However it happened, Gonzaga responded better. Modest though the return might seem, it was worth something.
Guessing that Gonzaga partisans haven’t found a lot to quibble over in their team’s walkover victories against Texas Southern and Howard. The Zags have defended well, run offense with some fluidity, substituted profitably and shown themselves to be more than a flimsy imitation of their landmark, Final Four club of 2016-17. This wouldn’t be the first team I’ve seen that, in the face of significant attrition, puts together a big season, seemingly in part because that’s the residue of a winning program. There’s an expectation to perform, if not excel.
Let’s not get carried away with wins over Texas Southern and Howard. But I think an initial inclination I had about this team is going to be faulty. I thought there were striking similarities between the current team and the GU outfit of two years ago. Recall, that was the one that was coming off an Elite Eight run in 2015, that had lost the graybeard backcourt of Kevin Pangos and Gary Bell Jr. It had two formidable talents up front -- Kyle Wiltjer and Domas Sabonis -- whom you might judge to be roughly comparable in production to Johnathan Williams III and Killian Tillie.
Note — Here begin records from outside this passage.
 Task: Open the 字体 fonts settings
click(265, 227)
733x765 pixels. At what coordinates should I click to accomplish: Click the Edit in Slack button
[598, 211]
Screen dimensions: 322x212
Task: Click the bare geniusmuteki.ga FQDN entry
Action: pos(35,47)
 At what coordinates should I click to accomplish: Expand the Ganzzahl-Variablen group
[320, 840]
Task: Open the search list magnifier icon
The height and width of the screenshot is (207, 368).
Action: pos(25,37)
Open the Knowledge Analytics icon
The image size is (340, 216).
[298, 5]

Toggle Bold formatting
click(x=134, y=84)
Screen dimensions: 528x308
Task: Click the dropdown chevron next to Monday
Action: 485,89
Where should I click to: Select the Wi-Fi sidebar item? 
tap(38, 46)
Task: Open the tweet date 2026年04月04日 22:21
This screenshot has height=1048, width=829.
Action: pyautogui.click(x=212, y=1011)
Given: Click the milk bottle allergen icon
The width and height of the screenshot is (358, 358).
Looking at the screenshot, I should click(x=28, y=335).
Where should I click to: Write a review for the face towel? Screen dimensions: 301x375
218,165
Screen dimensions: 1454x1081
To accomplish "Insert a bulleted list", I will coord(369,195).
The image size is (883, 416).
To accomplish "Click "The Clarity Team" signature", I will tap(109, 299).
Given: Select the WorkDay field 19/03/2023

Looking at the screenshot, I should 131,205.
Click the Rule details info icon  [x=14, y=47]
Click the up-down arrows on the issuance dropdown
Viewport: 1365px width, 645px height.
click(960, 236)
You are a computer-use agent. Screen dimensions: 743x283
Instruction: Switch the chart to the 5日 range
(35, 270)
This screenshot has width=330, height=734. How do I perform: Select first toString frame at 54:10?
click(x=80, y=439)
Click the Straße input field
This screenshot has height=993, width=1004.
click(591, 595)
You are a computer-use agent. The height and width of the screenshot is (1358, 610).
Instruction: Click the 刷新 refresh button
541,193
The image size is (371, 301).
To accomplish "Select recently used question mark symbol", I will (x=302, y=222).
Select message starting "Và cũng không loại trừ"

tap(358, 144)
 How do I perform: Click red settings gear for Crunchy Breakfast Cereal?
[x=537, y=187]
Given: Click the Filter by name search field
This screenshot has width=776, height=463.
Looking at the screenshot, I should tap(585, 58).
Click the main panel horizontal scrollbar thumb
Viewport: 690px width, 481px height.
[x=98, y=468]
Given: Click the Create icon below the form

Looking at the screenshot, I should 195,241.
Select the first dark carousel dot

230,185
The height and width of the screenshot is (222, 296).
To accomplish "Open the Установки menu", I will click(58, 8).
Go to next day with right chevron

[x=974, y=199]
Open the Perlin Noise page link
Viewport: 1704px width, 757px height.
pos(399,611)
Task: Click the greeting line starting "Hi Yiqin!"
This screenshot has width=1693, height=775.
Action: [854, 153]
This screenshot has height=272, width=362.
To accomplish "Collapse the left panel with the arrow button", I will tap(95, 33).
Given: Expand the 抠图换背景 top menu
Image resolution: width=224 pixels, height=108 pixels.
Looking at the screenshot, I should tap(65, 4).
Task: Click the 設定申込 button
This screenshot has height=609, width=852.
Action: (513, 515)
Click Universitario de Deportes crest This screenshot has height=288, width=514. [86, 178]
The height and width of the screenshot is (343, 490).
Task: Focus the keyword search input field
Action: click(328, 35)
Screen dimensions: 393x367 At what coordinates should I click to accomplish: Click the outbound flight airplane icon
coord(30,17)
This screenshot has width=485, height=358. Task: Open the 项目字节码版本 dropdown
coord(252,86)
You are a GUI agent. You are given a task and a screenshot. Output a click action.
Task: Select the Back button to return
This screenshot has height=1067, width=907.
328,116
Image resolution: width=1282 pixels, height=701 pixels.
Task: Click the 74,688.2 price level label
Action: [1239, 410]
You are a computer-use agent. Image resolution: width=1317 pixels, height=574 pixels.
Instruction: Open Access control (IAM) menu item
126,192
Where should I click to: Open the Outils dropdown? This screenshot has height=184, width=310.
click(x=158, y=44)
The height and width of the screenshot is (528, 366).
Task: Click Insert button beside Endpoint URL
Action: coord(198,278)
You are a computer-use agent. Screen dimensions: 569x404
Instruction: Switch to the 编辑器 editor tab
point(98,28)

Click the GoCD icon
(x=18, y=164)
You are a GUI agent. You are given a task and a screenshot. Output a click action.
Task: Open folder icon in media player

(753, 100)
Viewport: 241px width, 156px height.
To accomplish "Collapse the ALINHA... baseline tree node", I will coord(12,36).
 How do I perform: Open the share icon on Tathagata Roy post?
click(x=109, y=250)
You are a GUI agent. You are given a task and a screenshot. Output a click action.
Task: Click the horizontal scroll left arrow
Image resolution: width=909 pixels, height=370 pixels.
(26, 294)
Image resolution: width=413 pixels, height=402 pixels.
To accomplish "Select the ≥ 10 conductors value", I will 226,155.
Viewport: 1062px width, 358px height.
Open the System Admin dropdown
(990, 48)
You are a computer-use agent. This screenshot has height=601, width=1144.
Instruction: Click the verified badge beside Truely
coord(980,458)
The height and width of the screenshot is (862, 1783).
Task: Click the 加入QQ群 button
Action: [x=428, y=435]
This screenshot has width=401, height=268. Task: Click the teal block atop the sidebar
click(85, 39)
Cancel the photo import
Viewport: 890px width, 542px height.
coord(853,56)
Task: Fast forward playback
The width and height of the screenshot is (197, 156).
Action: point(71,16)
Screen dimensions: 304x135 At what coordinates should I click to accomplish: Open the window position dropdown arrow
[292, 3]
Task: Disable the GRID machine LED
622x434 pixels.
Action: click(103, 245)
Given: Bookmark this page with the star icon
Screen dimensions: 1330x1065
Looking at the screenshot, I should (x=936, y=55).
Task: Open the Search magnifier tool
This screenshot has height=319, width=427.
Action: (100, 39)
But while that team struggled to break in new guards in Eric McClellan and Josh Perkins, this one has veterans in Perkins and Silas Melson, and the combined wing help from Corey Kispert and Zach Norvell -- albeit freshmen -- appears likely to trump the steadiness of Kyle Dranginis. It also has a true center in Jacob Larsen, and the outfit two years ago went almost the entire year without Przemek Karnowski.
I’m sticking to one story, however. The player most pivotal to Gonzaga’s future this year will be Perkins, by a bunch. And not only because he’s the only real option at the point-guard position, at least until freshman Jesse Wade is capable of extensive time.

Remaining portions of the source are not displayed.